Custom XGBoost Loss function w/ Zygote. Julia Computing blog post

I probably wasn’t being clear about my objective.

Consider a Lasso model, w/ one hyper-parameter λ.
Suppose I have a grid of possible values for λ: G=[0.0, 0.1, …, 1.0]
(Sometimes sklearn includes a default grid, sometimes I make my own grid, sometimes I use another tuning method…)

My objective: find the model w/ the best out-of-sample (OOS) predictive power (where I define “best” as minimum RMSE),
Q: how do I select the optimal hyper-parameter?
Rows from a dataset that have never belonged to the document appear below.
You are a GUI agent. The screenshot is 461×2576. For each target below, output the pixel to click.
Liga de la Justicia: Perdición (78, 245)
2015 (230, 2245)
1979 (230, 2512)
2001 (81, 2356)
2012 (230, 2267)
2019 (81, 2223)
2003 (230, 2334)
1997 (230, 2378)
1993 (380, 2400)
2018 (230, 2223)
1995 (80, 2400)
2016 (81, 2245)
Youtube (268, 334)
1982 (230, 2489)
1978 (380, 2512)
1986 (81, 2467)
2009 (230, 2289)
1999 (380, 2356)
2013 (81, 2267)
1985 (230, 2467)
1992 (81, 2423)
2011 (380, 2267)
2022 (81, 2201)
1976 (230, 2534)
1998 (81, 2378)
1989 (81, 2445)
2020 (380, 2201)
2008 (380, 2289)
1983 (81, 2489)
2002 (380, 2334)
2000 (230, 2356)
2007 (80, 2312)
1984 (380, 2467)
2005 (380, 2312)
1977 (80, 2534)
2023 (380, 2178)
  1. Partition the rows into train & test samples.
  2. For each λ in G, compute the average CV RMSE within X[train,:] using K-fold CV or some other resampling technique.
    Note: this means splitting X[train,:] into K-folds.
    For each λ I will have a score (CV RMSE).
  3. Select the optimal λ according to some method.
    Many select the λ w/ the lowest CV RMSE.
    Tibshirani et al recommend the λ corresponding to the most parsimonious model (fewest nonzero predictors) w/ CV RMSE 1 standard deviation above the minimum.
    A good ML interface allows the user to specify a technique for selecting the optimal λ.
  4. Using the optimal λ, predict y w/ X[test,:] & compute OOS RMSE(y[test], pred).

It might seem a bit redundant.
CV-RMSE is to avoid overfitting during model training.
The 1sd method (for example) is to avoid overfitting during model selection.